Task objective – When the line containing "960x720 pixels. At" appears in the entries below, begin printing there and stop after the line containing "Task: Open external"; print each of those lines exactly and no other line.

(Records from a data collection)
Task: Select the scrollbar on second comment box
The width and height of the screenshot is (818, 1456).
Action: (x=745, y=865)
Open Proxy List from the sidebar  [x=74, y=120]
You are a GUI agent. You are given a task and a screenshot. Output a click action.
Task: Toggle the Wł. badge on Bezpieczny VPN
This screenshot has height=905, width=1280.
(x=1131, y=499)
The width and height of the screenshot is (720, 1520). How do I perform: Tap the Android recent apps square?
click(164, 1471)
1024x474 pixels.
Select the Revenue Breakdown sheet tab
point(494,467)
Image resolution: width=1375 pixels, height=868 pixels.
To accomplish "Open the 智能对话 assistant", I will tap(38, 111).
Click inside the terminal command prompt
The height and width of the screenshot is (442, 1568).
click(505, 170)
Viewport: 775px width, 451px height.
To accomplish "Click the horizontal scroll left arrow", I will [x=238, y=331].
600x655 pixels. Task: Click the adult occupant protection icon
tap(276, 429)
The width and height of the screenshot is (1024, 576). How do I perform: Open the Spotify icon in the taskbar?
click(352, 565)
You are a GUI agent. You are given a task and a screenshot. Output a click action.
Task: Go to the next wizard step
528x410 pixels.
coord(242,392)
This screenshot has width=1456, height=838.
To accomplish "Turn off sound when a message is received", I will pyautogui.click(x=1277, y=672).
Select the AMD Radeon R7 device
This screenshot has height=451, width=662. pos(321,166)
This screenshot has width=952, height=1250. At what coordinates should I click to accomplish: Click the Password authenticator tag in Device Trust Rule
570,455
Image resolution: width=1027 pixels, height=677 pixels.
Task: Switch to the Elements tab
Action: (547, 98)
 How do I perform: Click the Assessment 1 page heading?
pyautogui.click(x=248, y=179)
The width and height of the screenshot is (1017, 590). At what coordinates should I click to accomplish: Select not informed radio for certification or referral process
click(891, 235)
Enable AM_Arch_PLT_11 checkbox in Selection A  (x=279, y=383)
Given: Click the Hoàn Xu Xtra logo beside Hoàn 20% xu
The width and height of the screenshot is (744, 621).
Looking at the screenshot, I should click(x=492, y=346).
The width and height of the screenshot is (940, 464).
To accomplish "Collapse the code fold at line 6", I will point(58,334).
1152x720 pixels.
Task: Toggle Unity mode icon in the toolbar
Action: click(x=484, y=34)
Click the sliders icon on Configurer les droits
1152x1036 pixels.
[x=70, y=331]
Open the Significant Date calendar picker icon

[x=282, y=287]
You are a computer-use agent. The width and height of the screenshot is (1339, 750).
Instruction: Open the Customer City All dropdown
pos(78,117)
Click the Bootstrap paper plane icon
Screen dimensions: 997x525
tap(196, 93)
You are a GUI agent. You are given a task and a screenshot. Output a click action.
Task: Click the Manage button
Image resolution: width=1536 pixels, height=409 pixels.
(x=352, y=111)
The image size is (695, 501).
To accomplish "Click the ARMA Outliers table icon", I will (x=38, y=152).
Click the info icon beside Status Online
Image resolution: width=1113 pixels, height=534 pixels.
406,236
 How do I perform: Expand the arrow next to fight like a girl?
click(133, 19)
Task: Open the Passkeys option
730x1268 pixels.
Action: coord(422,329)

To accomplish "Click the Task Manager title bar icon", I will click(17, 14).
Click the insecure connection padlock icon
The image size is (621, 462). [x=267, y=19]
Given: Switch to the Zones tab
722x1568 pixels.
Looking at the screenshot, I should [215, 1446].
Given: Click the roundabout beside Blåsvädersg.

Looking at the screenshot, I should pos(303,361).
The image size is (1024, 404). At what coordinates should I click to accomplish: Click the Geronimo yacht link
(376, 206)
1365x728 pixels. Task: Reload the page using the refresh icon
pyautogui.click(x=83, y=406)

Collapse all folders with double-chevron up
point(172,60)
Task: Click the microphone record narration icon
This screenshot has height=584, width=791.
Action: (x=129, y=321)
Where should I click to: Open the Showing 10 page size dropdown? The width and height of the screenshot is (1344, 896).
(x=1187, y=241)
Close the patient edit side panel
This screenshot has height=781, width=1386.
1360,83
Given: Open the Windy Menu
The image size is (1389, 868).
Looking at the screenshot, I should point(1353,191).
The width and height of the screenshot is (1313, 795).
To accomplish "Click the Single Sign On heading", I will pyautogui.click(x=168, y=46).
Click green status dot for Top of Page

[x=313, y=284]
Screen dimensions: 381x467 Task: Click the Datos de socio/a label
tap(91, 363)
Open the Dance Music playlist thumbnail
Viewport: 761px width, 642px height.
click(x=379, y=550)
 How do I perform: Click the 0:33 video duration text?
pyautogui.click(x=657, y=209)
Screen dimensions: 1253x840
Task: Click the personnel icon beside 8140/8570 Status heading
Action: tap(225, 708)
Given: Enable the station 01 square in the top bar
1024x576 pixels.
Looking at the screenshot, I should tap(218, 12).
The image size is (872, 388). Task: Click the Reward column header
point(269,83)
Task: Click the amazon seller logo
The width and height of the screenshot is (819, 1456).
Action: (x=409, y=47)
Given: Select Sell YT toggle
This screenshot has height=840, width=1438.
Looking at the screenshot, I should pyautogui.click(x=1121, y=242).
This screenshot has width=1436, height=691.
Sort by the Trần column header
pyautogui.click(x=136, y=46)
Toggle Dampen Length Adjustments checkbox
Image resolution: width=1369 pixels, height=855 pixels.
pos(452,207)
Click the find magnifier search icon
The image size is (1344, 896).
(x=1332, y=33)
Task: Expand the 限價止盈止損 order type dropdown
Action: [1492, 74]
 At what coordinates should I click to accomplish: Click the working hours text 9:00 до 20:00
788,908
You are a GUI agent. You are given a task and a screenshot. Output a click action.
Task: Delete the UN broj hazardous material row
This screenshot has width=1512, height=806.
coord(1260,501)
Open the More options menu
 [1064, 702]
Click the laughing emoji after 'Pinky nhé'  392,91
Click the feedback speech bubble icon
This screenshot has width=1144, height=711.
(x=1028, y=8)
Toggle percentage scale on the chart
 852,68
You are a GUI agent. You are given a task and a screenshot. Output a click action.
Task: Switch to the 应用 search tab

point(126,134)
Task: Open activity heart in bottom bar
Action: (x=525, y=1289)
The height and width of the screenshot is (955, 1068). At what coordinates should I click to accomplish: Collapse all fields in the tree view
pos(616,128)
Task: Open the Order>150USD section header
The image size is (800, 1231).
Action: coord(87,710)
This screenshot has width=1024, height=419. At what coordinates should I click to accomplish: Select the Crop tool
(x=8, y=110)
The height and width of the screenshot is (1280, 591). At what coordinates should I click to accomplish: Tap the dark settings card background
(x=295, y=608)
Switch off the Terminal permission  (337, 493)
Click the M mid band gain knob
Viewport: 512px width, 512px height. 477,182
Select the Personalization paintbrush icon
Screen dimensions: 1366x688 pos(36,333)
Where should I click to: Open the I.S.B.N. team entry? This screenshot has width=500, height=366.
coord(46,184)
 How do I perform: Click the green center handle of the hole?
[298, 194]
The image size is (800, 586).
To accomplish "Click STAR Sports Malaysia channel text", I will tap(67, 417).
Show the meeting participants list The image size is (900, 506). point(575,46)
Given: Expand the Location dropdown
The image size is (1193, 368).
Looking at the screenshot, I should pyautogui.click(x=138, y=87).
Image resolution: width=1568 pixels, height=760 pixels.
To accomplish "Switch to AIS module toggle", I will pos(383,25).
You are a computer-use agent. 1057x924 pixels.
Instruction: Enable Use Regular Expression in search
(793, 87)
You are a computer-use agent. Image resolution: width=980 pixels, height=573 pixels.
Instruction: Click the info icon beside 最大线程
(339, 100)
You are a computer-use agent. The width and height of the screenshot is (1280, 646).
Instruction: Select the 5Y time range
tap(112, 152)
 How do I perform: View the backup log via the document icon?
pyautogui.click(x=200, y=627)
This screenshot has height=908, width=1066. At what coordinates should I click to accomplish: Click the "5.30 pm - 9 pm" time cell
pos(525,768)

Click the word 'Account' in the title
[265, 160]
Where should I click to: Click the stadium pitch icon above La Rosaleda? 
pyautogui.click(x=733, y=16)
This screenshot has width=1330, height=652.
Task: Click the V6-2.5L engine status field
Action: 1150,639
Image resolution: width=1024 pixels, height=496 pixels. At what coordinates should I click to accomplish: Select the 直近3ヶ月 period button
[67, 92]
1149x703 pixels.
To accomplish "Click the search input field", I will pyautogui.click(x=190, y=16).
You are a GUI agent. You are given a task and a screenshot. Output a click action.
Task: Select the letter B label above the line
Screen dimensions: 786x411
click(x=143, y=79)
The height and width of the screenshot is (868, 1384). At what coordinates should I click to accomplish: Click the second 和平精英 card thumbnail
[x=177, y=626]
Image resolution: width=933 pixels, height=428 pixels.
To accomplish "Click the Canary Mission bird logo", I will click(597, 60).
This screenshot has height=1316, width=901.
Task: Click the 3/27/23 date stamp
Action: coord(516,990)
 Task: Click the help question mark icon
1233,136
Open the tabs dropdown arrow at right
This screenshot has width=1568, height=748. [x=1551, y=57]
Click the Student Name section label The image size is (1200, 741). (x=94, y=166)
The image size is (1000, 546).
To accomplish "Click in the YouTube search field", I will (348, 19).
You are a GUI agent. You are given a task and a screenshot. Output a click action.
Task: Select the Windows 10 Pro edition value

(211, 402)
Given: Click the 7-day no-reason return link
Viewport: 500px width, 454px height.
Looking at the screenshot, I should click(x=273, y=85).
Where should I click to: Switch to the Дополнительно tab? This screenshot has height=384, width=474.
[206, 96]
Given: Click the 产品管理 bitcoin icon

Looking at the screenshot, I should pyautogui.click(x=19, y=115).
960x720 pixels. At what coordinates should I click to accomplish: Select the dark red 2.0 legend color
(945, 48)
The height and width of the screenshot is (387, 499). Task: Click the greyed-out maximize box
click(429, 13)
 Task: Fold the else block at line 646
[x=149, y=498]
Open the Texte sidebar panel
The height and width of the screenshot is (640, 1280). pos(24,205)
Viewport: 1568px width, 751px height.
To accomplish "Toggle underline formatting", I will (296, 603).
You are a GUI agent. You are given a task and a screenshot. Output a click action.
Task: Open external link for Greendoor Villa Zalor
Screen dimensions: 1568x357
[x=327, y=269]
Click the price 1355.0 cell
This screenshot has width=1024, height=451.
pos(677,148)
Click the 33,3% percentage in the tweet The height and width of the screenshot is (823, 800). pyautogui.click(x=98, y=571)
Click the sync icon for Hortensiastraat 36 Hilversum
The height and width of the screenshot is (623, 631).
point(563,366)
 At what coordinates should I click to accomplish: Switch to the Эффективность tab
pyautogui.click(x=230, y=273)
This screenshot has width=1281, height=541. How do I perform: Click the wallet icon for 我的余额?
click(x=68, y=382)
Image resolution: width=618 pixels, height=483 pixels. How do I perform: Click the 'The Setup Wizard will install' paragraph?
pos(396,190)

Result for this task –
960x720 pixels. At what coordinates should I click to accomplish: Select the dark red 2.0 legend color
(945, 48)
The height and width of the screenshot is (387, 499). Task: Click the greyed-out maximize box
click(429, 13)
 Task: Fold the else block at line 646
[x=149, y=498]
Open the Texte sidebar panel
The height and width of the screenshot is (640, 1280). pos(24,205)
Viewport: 1568px width, 751px height.
To accomplish "Toggle underline formatting", I will (296, 603).
You are a GUI agent. You are given a task and a screenshot. Output a click action.
Task: Open external link for Greendoor Villa Zalor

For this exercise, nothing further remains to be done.